Philip Pullman’s acclaimed His Dark Materials trilogy, a sweeping retelling of Milton’s Paradise Lost and the biblical Fall, has caused great controversy among Christian readers. Watkins, a self-proclaimed Christian and managing editor for the Damaris Trust’s CultureWatch Web site, offers a perspective on Pullman’s work that is anything but dark and is sure to enlighten the debate among Christians. The book is divided into three parts, the first a walk through Pullman’s life and background and the second an overview of the major dimensions of each book in the trilogy. It is not until the third section that readers will find what they are really looking for: a critical evaluation of major themes and story dimensions such as dæmons, sin, and the infamous “death of God”—an assessment that is smart and wisely restrained. Watkins’s critical appreciation of Pullman’s trilogy will surely appeal to a Christian audience, but will reach well beyond this market to a general readership looking for a solid, substantially sourced, and well-written analysis of this beloved work of literature.
Publishers Weekly, 15 March 2006

This is indeed a thinking fan's guide! Tony Watkins delves sympathetically and seriously into Pullman's fiction. He provides a readable and fun way into the theological and philosophical questions, while showing integrity towards the stories themselves.

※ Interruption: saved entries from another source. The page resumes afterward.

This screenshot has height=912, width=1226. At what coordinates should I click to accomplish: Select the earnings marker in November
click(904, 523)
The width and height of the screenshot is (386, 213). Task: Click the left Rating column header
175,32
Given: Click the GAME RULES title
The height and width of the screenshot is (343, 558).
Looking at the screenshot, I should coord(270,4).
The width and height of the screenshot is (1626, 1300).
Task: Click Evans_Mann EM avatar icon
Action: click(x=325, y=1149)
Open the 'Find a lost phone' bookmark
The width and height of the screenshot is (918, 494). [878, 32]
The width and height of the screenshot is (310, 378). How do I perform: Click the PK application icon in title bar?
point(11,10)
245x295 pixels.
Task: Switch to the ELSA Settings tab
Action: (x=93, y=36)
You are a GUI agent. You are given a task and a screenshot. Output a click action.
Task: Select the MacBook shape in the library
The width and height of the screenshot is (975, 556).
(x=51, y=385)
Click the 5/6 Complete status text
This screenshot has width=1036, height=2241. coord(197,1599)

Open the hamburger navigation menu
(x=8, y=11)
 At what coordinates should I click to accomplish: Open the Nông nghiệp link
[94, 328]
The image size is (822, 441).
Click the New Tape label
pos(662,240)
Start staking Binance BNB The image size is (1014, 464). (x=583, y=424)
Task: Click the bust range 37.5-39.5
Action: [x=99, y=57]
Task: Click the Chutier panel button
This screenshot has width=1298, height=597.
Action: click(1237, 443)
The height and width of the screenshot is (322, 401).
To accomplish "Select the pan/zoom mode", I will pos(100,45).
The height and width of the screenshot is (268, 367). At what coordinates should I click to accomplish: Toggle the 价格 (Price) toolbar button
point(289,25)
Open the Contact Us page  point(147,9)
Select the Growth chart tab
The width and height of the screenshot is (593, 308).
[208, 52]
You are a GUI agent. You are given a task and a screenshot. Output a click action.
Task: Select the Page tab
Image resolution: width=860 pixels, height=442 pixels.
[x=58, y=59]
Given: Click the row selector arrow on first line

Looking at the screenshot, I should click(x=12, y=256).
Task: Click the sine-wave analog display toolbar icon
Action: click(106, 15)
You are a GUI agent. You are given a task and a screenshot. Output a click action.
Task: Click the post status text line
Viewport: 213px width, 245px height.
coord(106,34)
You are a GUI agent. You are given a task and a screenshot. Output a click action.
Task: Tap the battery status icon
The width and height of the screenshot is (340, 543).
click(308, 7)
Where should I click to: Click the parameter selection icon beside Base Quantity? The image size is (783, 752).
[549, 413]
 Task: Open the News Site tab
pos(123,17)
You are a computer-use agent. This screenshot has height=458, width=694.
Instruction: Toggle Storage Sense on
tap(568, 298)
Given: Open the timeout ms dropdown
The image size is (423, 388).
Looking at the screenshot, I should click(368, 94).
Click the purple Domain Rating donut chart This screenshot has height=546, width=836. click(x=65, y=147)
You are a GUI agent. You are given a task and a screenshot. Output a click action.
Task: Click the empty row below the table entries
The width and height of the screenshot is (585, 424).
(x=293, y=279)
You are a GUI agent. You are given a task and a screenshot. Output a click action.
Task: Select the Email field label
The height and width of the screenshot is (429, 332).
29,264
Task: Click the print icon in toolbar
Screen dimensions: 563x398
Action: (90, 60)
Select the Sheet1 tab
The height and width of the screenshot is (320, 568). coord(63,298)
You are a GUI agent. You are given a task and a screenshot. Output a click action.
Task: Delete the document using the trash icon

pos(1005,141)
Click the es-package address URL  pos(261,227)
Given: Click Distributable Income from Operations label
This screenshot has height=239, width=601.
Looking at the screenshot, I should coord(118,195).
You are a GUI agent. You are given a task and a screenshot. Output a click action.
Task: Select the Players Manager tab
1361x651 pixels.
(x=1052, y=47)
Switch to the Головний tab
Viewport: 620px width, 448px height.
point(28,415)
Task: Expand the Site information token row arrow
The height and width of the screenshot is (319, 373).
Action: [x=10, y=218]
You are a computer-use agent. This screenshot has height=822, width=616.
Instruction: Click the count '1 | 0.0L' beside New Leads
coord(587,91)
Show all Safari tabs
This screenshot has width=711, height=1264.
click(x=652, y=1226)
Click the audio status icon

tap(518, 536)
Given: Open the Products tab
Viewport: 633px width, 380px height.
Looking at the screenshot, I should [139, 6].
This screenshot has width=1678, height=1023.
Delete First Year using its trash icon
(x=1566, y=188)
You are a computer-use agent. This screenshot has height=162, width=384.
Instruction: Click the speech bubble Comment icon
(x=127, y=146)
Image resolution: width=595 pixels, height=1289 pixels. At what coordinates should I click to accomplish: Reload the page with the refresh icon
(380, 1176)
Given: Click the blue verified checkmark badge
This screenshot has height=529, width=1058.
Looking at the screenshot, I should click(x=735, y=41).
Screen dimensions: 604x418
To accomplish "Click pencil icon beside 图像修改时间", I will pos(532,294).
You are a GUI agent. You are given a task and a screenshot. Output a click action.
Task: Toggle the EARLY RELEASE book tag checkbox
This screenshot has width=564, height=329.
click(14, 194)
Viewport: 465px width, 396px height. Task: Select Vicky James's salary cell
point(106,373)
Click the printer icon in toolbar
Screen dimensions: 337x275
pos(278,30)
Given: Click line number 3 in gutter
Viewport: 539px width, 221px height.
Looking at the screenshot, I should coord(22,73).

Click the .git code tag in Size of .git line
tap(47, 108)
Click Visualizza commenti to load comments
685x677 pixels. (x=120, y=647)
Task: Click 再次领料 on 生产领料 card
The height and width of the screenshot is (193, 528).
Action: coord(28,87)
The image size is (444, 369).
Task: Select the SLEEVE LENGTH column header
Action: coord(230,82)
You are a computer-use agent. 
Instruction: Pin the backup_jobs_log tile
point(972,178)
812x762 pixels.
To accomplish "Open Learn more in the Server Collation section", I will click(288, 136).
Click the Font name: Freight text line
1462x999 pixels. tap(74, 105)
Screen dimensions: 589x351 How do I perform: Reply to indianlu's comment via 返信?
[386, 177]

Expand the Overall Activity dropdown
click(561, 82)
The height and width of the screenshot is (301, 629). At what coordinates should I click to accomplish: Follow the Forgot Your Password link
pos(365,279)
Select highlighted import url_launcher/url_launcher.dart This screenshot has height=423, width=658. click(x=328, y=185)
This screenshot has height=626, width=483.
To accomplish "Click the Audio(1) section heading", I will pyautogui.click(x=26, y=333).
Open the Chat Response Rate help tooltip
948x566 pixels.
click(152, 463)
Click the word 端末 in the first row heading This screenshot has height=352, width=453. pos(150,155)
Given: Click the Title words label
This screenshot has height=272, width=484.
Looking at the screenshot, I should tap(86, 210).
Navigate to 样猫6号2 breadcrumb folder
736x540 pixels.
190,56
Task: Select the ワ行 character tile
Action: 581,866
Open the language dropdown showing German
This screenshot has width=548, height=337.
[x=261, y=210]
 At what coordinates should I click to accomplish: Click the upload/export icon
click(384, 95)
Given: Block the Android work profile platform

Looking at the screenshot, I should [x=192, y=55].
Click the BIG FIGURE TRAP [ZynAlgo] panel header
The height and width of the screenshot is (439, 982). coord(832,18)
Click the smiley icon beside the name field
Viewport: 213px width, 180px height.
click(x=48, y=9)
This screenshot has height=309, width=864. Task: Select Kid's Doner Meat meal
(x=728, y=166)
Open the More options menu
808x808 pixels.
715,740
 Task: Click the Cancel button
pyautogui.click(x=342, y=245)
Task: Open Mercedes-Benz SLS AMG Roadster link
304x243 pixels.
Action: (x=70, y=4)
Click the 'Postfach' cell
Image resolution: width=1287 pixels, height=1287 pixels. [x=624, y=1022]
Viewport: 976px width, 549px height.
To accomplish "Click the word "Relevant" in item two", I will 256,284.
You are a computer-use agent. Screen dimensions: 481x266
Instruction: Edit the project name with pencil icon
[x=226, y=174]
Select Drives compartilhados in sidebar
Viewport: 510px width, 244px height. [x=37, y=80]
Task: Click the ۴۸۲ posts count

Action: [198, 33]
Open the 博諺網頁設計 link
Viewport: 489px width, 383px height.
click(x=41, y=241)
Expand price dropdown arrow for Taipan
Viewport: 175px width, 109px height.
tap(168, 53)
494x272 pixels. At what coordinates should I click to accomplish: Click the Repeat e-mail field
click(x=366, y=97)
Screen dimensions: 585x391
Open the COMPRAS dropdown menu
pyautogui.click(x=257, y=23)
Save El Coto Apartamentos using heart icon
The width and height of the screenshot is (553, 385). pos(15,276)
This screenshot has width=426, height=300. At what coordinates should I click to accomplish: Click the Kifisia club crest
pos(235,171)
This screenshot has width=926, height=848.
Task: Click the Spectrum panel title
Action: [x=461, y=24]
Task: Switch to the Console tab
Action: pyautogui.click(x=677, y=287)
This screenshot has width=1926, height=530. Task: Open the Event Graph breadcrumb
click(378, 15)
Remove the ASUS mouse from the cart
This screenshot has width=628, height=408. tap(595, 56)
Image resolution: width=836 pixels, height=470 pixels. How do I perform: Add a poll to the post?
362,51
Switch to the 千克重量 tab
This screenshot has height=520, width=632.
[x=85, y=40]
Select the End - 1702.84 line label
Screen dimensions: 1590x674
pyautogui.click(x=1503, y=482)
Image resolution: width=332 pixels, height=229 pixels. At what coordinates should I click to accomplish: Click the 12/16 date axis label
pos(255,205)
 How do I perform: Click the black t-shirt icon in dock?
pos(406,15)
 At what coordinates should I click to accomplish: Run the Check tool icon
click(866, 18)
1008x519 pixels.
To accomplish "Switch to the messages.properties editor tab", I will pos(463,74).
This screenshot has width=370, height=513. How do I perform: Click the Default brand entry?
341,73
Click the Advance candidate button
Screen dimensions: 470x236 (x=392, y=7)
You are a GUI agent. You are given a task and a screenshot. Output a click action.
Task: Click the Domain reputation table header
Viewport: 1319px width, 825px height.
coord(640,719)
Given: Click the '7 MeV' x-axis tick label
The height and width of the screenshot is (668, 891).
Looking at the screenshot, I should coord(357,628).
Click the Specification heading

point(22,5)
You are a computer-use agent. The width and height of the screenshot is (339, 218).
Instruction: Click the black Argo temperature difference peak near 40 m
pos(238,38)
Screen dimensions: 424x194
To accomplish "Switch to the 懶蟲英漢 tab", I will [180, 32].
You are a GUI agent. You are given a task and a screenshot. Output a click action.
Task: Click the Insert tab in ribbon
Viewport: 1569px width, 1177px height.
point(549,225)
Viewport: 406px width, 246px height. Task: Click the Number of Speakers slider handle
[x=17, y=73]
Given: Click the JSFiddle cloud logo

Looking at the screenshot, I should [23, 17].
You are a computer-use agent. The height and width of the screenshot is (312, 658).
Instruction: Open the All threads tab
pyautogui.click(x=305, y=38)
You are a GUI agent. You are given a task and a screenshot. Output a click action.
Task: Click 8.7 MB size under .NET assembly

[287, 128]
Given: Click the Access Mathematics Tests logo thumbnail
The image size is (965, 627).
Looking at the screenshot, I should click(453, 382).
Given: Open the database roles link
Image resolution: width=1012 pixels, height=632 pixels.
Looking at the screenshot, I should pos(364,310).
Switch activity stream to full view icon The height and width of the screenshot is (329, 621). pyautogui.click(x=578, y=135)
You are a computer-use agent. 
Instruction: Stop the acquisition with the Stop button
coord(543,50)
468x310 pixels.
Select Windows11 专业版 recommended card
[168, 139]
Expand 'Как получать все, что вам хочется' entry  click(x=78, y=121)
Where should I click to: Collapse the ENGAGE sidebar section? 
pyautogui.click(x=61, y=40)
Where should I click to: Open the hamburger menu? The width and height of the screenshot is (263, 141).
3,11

David Wilkinson, Principal, St John's College, Durham, and author of The Power of the Force: The Spirituality of the "Star Wars" Films and God, Time and Stephen Hawking

As more of these guides to His Dark Materials are published, its good to see that they're covering more and more material. Dark Matter by Tony Watkins (published by Damaris) is the first of the books to really go in depth into the more controversial issues raised by His Dark Materials. He looks at the series from the perspective of a Christian who deeply enjoyed His Dark Materials, and is willing to tackle some of the questions that Pullman raises. While some of the earlier guide books have presented just the facts about the books, just going through and reciting the storyline without adding much commentary, Watkins has provided some excellent analysis that will be insightful to new readers and long-time fans alike. There are extensive footnotes throughout the text that are useful in following up on some of the information and quotes he uses, as well as an appendix on the science in the trilogy . . . Some readers might have expected Watkins to condemn parts of the trilogy because of his Christianity, but he is successful in portraying both his enjoyment of the story as a whole and his respectful disagreement on a few issues which are all handled tactfully. review (leading His Dark Materials fansite)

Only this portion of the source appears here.